● Text under study:
↓↓↓

Synergy decks have more inertia and a lower considerable card pool than card quality decks. A deck that was pure card quality could find room for something really out-there like Scrabble Claws that hates on graveyards or something if the field warranted doing that. A deck that was pure Synergy would not and could not.
The cost to a deck like Aetherworks Marvel to take an Energy production card out is that it's harder to spin the wheel of the Marvel itself. You need to get to 6 energy to try to get your Eldrazi Titan on turn 4. It doesn't really matter how good or bad the cards are. For fuck's sake, you usually end up playing fucking puzzle knots because you need the Energy so bad. And that means that the stock list does not and can not change very much. Every Tier 1 deck that is like Aetherworks Marvel reduces the number of cards that see play in top tables. Its midrangey opponents of the time were Mardu Vehicles and GB Delirium, and those lists varied a lot more.
You seem to be under the impression that a deck being weird is enough to increase the number of cards that see play at top tables. This is flatly wrong. The number of top decks is just the number of top decks. There are more top tier Standard decks now than there have ever been at any time in any previous version of Standard, which has to do with the Play Balance Team and shit, not with the apparent strangeness or normality of any particular deck. Turbofog and Gates are weird, Sultai Midrange and Esper Control are normal, but the point is that there are a lot of them seeing play concurrently. That's good, but we chalk it up to a good job done by the development and balance teams. We don't have separately competitive Mono-Red, Mono-Blue, and Mono-White Aggro decks simultaneously with competitive midrange lists with a White-Red and Green-Black core simultaneously with tempo lists based on a Red-Blue and Green-Blue core simultaneously with Control lists with a Blue-Red and Black-White core with combo lists based on 5-color tapped lands, Turbo Fog, Mardu Aristocrats, and Birthing Pod all at the same time because of the weirdness or synergy dependence of any particular deck. We have all these decks threatening to win tournaments because of very impressive balancing work.

↑↑↑

● Exercise requirements:
Resume the passage on synergy decks and Standard deck balance, picking up after its final sentence.

● Available data:
↓↓↓

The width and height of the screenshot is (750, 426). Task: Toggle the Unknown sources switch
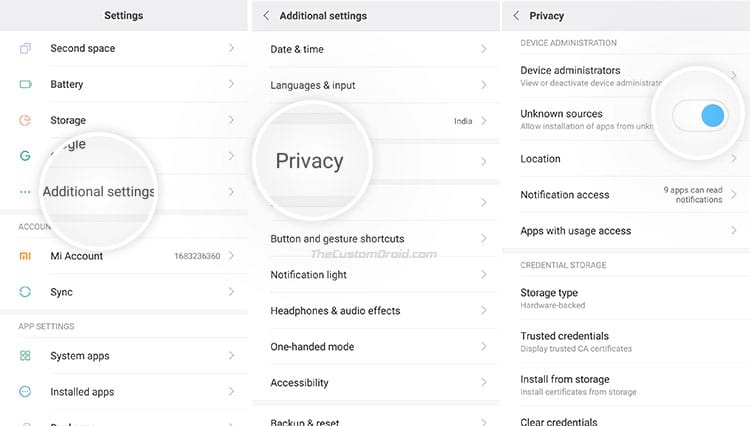pyautogui.click(x=700, y=115)
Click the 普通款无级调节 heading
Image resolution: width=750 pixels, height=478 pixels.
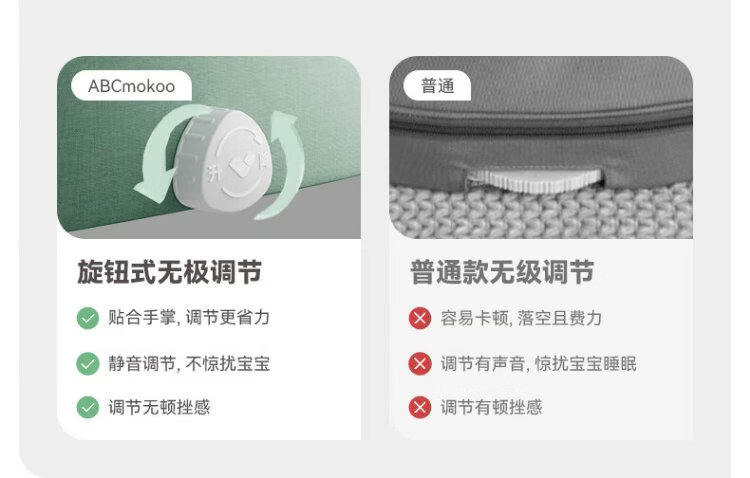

↑↑↑

● Exercise output:
Red Deck Wins and Mono-Blue Aggro share zero cards. Not even lands. That is because they are different colors, and can't share cards. If you want more variation of that sort, just add more colors. Seriously.
But the number of decks that see top play is not going to go up because you make decks weird or make them synergistic or whatever the fuck. That's an issue for development and play balance. The current team does a much better job of this than previous teams because they have decades of experience and a much larger staff. There's always going to be however many hundreds of trillions of decks you could theoretically make, but most of them are going to be essentially or literally unplayable and the difference in power between one deck or another is going to drive some number of nominally functional decks out of Tier 1.
The number of cards that see top play is simply the number of decks that see top play times the number of different cards that those decks use. Which means obviously that if that's your concern you should be encouraging decks like Boros Midrange that use a lot of different cards and discouraging decks like Nexus Turbofog that don't.
And yes, I have read up on the period you keep wanking to. There's a Throwback Gauntlet that lists Nine Decks from that two year period. All I can say is: "Meh." We could make a bigger and deeper gauntlet from major Tier 1 Decks from February of 2019 than WotC managed to highlight from that two year period.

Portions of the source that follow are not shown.